Monday, October 11, 2004

Lately I've been neglecting this site. What do I mean lately? This has been going on for like the last year and a half. I read sites like Jason Kotte's, Meg Hourihan's, and Jeffrey Zeldman's and feel so inspired to learn and to write, but when reading their articles I'm reminded how elementary my though process can be sometimes: See spot, see spot run...

I've been neglecting a lot of things lately. I'm neglecting taking care of myself. I'm not working out. I'm not eating right. I'm eating fast food every day cause I'm too lazy to go grocery shopping. I did vacuum around my bed, cleaned the matresses, made my bed, and put away my two-week old laundry, but I still have a lot more to do with my room, namely filing paperwork. And I feel so overwhelmed with all the books I want to read and all the technologies I want to study, that I am not taking any action; I don't know where to begin: should I finish Desiging with Web Standards before finishing my HMTL/XHTML/CSS book? Should I learn Photoshop before attempting to create my homepage or redesigning this blog? Should I work on my Computer Science degree at a community college or should I enroll in a Multimedia and Web Design program?

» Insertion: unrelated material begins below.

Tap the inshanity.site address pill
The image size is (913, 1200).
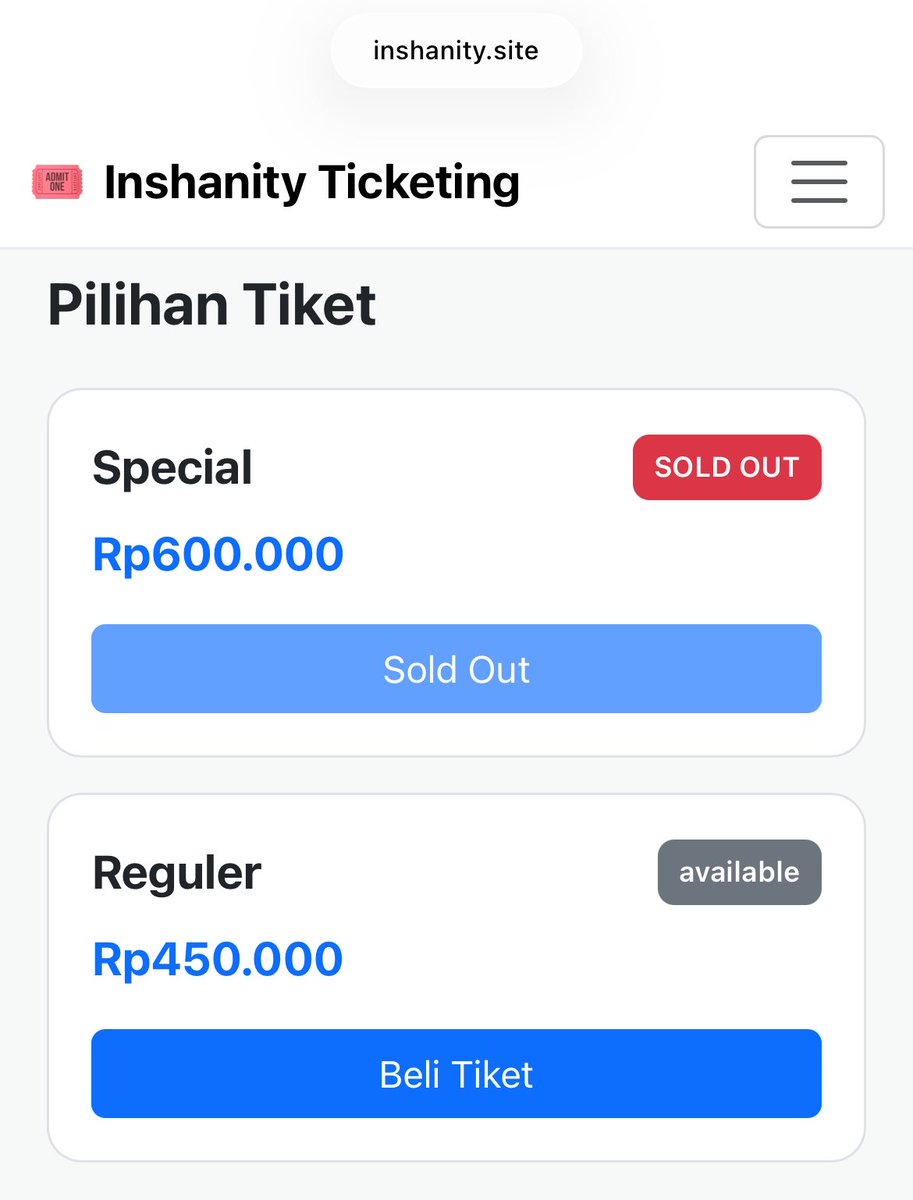[x=456, y=50]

I've been sober for 31 days today. This time I'm a little more excited about it after considering I drank almost every day for 4 years straight. It was so hard trying to stay sober without being involved with AA; I'd find myself on Friday and Saturday night struggling to fight the urge to go out to my familiar haunts and party. And fight I did; it honestly was a battle cause I desperately wanted not to drink. I think the longest I could go would be two weeks before I'd be back drowning myself in mixed drinks, wine, and beer.

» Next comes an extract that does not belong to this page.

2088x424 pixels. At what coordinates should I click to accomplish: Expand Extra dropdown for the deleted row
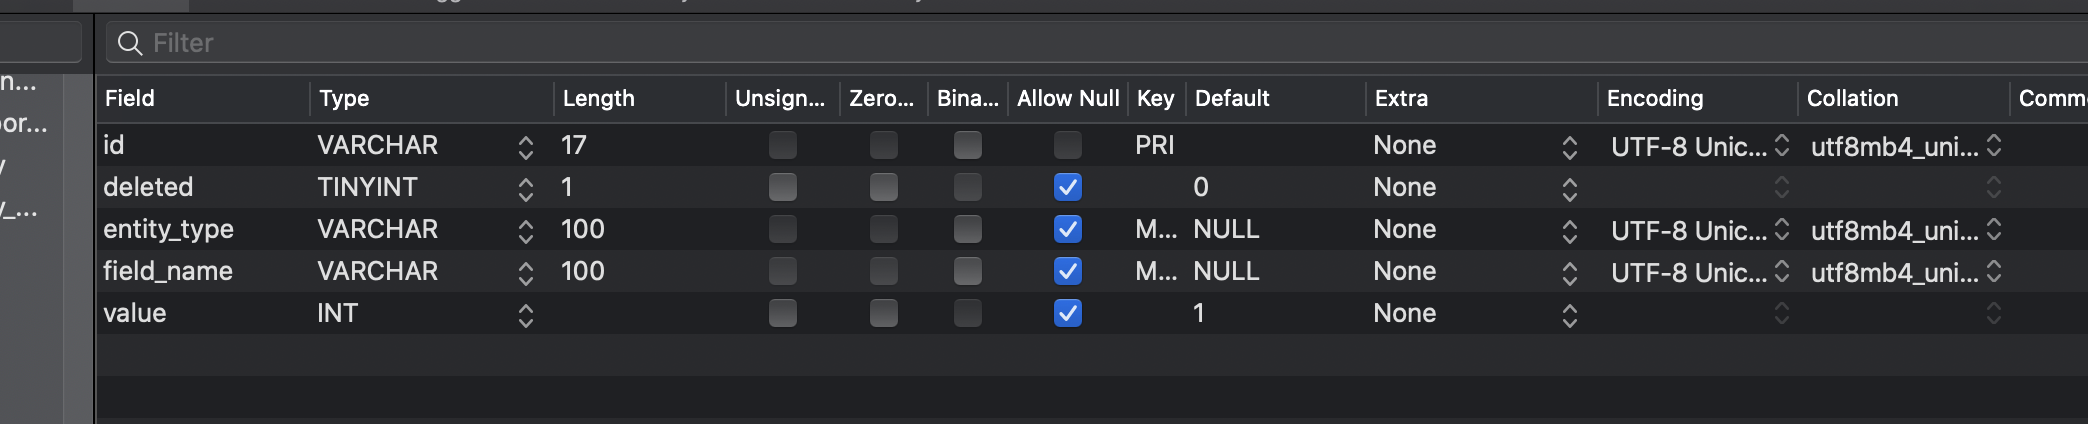coord(1569,189)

During yesterday's volleyball game, Jay said a rather hurtful comment. I was singing "As Fat as I am" by Bette Midler to make people laugh and wasn't paying attention to the game. Jay said something like "Why don't you stop singing and start playing the game, cause you're not doing a good job." That really hurt, and I left on the spot. Jay is critical of every player, ordering people around and telling them to "slow it down" or "bump, set, spike." He'd harped on me several times during the course of our game play, but that comment hit a deep nerve; it brought back all this childhood negativity and insecurity when I'd question if I was good enough to participate in playground activities. And to be honest, I was always an average-to-excellent player in any game I played, but there was this perception and judgment that I was too slow or inadequate a player because of my weight. But it made me so angry; angry that I could be taken back to a vulnerable time in my life so quickly, angry that I'd be upset over something so petty, and angry that I'd let someone affect me that way. I didn't drink over it, but I did use sex as a way to cope, channeling one addiction in another's absence. I did call Todd my sponser and left a message; I knew it was the right thing to do, but I also knew that he'd probably hear about it from someone that was at the game like his sponser. And I prayed last night to accept what happened, to acknowledge it and to move on, and to forgive Jay for a comment that probably wasn't meant to be as hateful as it came across. But tonight's meeting is held at Jay's house. I'm not really comfortable with that; my way is to put uncomfortable things off and procrastinate. Todd said that even if the meeting is held at Jay's house, that shouldn't interfere with my recovery; principals before personalites. Even though I like to put off uncomfortable situations and feelings, perhaps tonight's meeting will speed the healing process.